As used herein, log messages and metrics are but two examples of machine data that may be ingested and analyzed by the data collection and analysis platform 1002 using the techniques described herein. Collector/Agent 1004 may also be configured to interrogate machine 1006 directly to gather various host metrics such as CPU (central processing unit) usage, memory utilization, etc.


Machine data, such as log data and metrics, are received by receiver 1008, which, in one example, is implemented as a service receiver cluster. Logs are accumulated by each receiver into bigger batches before being sent to message queue 1010. In some embodiments, the same batching mechanism applies to incoming metrics data points as well.

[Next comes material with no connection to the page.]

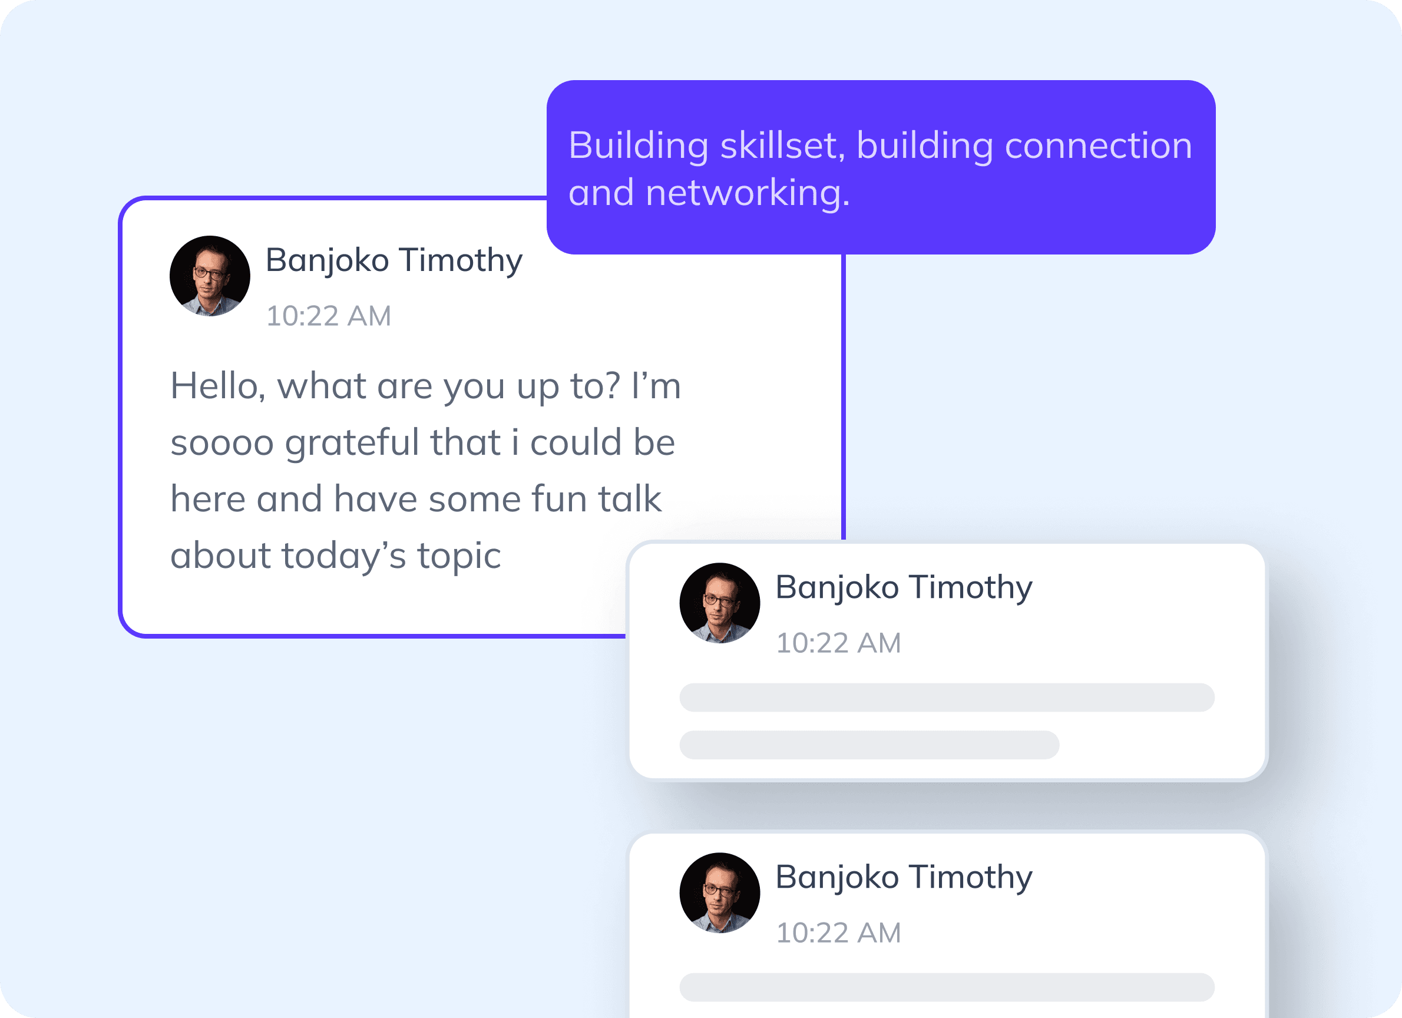Click the "here and have some fun talk" line
This screenshot has width=1402, height=1018.
[x=415, y=499]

The batches of logs and metrics data points are sent from the message queue to logs or metrics determination engine 1012. Logs or metrics determination engine 1012 is configured to read batches of items from the message queue and determine whether the next batch of items read from the message queue is a batch of metrics data points or whether the next batch of items read from the message queue is a batch of log messages. For example, the determination of what machine data is a log message or a metrics data point is based on the format and metadata of the machine data that is received.


In some embodiments, a metadata index (stored, for example, as metadata catalog 1042 of platform 1002) is also updated to allow flexible discovery of time series based on their metadata. In some embodiments, the metadata index is a persistent data structure that maps metadata values for keys to a set of time series identified by that value of the metadata key.


For a collector, there may be several types of sources from which raw machine data is collected. The type of source may be used to determine whether the machine data is logs or metrics. Depending on whether a batch of machine data includes log messages or metrics data points, the batch of machine data will be sent to one of two specialized backends, metrics processing engine 1014 and logs processing engine 1024, which are optimized for processing log messages and metrics data points, respectively.


When the batch of items read from the message queue is a batch of metrics data points, the batch of items is passed downstream to metrics processing engine 1014. Metrics processing engine 1014 is configured to process metrics data points, including extracting and generating the data points from the received batch of metrics data points (e.g., using data point extraction engine 1016). Time series resolution engine 1018 is configured to resolve the time series for each data point given data point metadata (e.g., metric name, identifying dimensions). Time series update engine 1020 is configured to add the data points to the time series (stored in this example in time series database 1022) in a persistent fashion.


If logs or metrics determination engine 1012 determines that the batch of items read from the message queue is a batch of log messages, the batch of log messages is passed to logs processing engine 1024. Logs processing engine 1024 is configured to apply log-specific processing, including timestamp extraction (e.g., using timestamp extraction engine 1026) and field parsing using extraction rules (e.g., using field parsing engine 1028). Other examples of processing include further augmentation (e.g., using logs enrichment engine 1030).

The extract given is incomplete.